SmartThings offers a system that connects everyday physical objects to a cloud-based control center. The sensors attached to these objects identify irregularities and an iPhone or Android smartphone will receive status updates on these changes. Predicted control-by-smartphone options include regulating air conditioning, locking doors, detecting plumbing issues and much more. Basically, you control your household machinery on your smartphone.
Alex Hawkinson, founder of SmartThings said, in an article on CNN.com, that he had the idea for a system linking regular household items to the Internet after a power outage in his vacation home caused the basement pipes to explode. This inspired him to create SmartThings in order to help people have better control of their homes.
There are many advantages to this proposed system, such as conserving energy and water, and improved solutions to everyday expenses. But, some of the SmartThings apps like “Oh No, My Pet is Loose!” are just ridiculous and strange. Some of the apps that get added on SmartThings are really pointless, while others are more useful.
Inji Issac, SMC student, wasn’t happy knowing that the system would allow buyers to watch and hear what happens within their house on their smartphones and said that “that’s just creepy.” She felt too much control like that goes against privacy.
Aside from this system being “creepy,” there is also the issue of being able to control everything in one’s life by selecting a choice on a phone. For those who lose their phone frequently shouldn’t opt to install this system of fear that their lost phone may end up in the wrong hands.

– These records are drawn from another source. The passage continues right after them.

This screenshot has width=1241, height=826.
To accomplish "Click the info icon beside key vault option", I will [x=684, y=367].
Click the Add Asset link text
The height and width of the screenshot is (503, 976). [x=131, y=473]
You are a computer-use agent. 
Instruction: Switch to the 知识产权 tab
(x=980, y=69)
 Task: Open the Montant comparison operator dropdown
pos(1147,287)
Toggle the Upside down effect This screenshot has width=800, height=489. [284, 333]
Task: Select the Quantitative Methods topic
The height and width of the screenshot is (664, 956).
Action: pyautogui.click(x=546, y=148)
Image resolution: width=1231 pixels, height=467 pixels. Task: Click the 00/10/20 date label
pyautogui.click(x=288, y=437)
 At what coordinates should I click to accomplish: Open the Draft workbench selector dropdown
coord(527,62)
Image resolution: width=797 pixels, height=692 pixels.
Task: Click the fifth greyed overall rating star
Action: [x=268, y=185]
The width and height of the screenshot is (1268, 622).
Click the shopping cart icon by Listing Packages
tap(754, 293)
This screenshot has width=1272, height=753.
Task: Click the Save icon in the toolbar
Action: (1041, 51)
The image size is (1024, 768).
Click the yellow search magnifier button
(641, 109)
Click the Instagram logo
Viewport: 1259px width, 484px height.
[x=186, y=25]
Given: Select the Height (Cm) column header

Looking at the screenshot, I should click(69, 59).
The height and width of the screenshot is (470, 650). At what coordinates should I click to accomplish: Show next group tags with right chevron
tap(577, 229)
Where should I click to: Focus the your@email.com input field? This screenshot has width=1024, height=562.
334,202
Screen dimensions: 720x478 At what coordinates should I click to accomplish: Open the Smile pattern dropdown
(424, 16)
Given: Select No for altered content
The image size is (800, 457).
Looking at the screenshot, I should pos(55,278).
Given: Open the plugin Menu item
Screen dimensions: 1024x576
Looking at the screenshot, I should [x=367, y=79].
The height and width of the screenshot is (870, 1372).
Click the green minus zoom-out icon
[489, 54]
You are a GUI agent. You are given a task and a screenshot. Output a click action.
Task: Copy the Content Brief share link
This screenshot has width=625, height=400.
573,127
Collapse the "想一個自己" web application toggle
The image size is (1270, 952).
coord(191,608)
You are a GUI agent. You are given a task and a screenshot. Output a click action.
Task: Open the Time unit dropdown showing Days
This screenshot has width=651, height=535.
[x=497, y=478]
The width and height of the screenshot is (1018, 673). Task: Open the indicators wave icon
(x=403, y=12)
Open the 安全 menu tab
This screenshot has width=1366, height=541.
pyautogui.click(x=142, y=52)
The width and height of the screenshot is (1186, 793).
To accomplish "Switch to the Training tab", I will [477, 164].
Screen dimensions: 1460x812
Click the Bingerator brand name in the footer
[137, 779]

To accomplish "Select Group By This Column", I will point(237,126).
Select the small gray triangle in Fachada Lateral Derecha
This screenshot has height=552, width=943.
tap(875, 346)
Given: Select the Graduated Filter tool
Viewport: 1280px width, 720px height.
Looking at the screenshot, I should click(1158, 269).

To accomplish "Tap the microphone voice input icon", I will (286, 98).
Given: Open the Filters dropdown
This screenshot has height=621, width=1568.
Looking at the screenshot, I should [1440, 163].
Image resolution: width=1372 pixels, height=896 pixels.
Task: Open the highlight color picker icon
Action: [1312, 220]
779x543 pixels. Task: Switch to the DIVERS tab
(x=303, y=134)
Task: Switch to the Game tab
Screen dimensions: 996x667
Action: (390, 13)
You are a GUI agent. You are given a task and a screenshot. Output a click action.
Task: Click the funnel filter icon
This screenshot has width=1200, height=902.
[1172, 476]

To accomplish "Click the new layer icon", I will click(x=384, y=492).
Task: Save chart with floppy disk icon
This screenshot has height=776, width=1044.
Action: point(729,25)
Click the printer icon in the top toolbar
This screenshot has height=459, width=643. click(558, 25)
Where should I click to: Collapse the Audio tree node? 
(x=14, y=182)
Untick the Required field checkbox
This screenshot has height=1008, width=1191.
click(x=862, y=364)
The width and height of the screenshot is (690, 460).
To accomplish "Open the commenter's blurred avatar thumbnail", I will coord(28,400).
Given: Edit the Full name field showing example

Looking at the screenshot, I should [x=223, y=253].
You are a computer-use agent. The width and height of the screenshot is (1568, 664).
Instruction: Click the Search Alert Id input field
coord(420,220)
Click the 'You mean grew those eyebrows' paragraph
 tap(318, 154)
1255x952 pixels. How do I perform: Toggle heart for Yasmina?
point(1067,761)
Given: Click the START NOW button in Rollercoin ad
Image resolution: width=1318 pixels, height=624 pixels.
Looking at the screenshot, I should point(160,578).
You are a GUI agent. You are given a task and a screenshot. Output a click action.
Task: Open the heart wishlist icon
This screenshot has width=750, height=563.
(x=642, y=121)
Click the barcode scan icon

Placing that much power on a rectangular, pocket-sized piece of metal is insane and dangerous.
However, not everyone is as careless with their cellphones, so these worries don’t apply to them. If a possible buyer is not worried about the consequences of losing their phone, then they should consider if this system is a necessity in their every day lives.
Futhermore, if one has a wild imagination, then conceive an image of SmartThings developing a mind of it’s own and locking you in or out of your house like in the movie “Smart House.” But then again, being raised by a luddite-minded father, the worst thoughts come to mind with new technologies taking over the world. The idea of so much control on one device is not a pleasant thing.
A basic kit, one hub and three Thing sensors are currently starting at $174 on Kickstarter. Add-on Things cost $25 to $35 each, and eventually a monthly charge of $5 to $10 for SmartThings’ service will be enforced, according to CNNMoney. It is pretty costly but if people find advantages in having it, then it may be worth it for some and buyers will be lining up for it, otherwise it’s just too expensive and risky to use.
The SmartThings project currently has working prototypes of the key hardware and software components, and product distribution is scheduled for this Christmas. It will either change the way our homes function, giving users the power to control their homes from work or school. But, it can also endanger people’s privacy and security if they were to lose their phone and risk the consequences of having all their home’s functions on the phone.